Get a load of this—manure and its improved management provided one family with the opportunity to diversify and create a new business. Zimmerman Manufacturing started with the simple goal to use manure nutrients better and turned it into a business that supports their family as well as multiple families in their community.
Raymond Zimmerman, Cantril, Iowa, first started creating equipment in partnership with a local machinery dealer in his area. In 2013, he created the Contour King Swivel for a way to inject manure faster, smarter and better placed than products without the attachment he created.
“The manure industry has a lot of room for improvement, but it’s growing fast,” Raymond says. “Today it’s important to have the right kind of equipment and we feel we’re filling a need with something no one else has.”

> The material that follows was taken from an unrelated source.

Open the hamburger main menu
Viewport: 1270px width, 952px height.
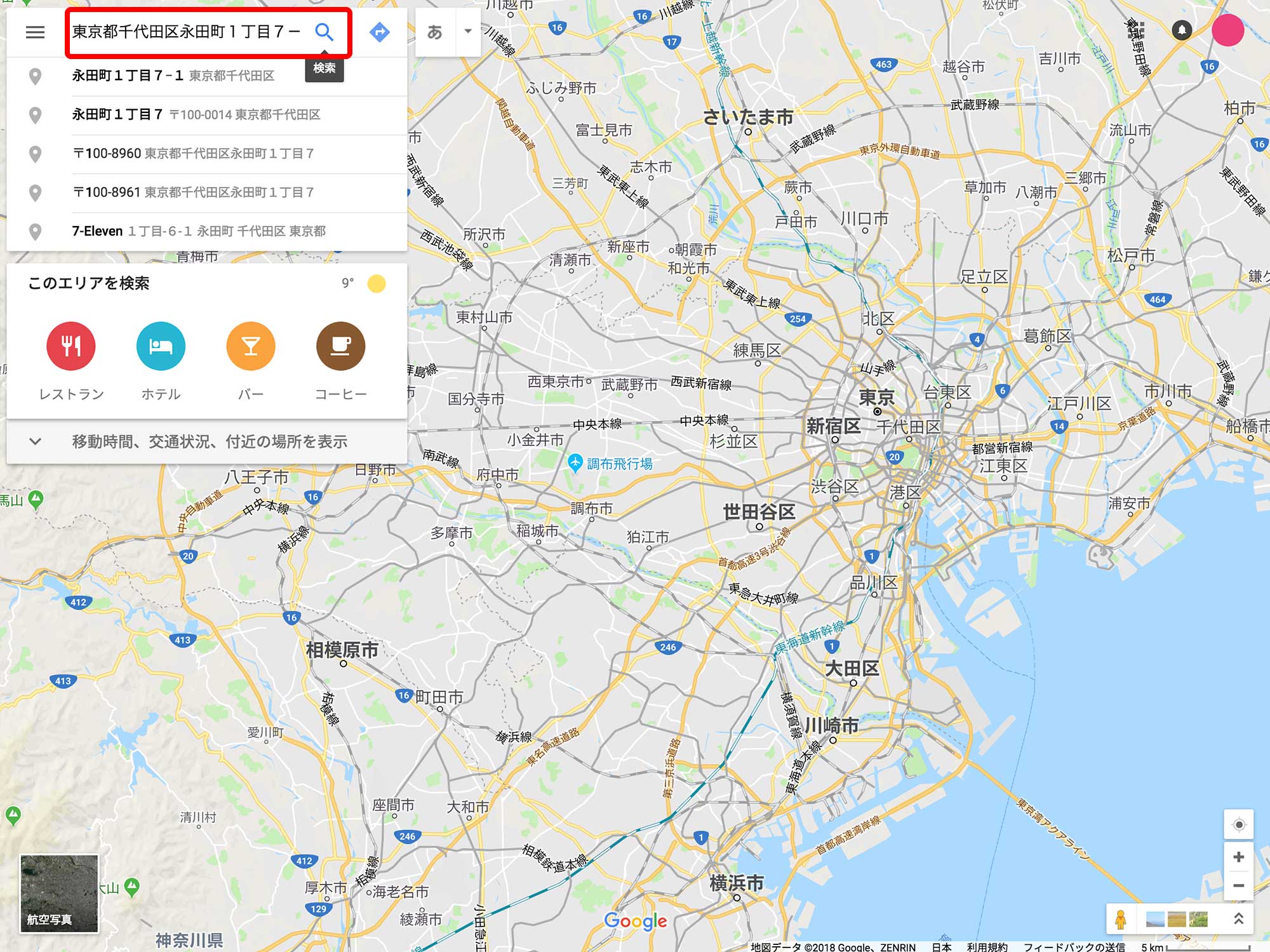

His dive into the machinery market has opened new doors for corn, soybean, cattle and hog farmers in southern Iowa. The business started in partnership with a local dealer who sold the attachment. Today they have dealers from the Midwest to the East Coast. His son now manages the family farm while Raymond focuses on growing the machinery leg of the business, including new tools that are tested on their farm.
In 2018, his nephew Raymond Clair Zimmerman joined full-time after the company became a stand-alone business in 2017. They added multiple selling channels and new products including the Red Viper Manure injector, equipped with the Contour King Swivel and a strip-till machine. The company now employs 14 people and has 20 dealers across the U.S. that sell its manure and tillage equipment.
Red Viper Manure Injector C: Zimmerman Manufacturing
The Contour King Swivel – the first attachment they created and the pride of the company’s current lineup has been sold coast to coast, and in Canada. Dairy and heavy animal confinement operations tend to be some of their biggest customers. The tool helps farmers spread manure more efficiently and get nitrogen from the manure into the soil where it can be used by the plant.
“With former injection tools, the injectors were very rigid and often broke in the dirt because they couldn’t handle a lot of stress,” says Raymond Claire. “We went to the drawing board and said we could do something better. Each row can swivel out to the side, and it straightens back out and follows contours.”
Their system allows applicators to apply up to 20,000 gallons per acre and because it’s injected it results in very low odor. With each new product, they said farmers or dealers reached out to them to describe a need, and they worked with their engineer to find a solution.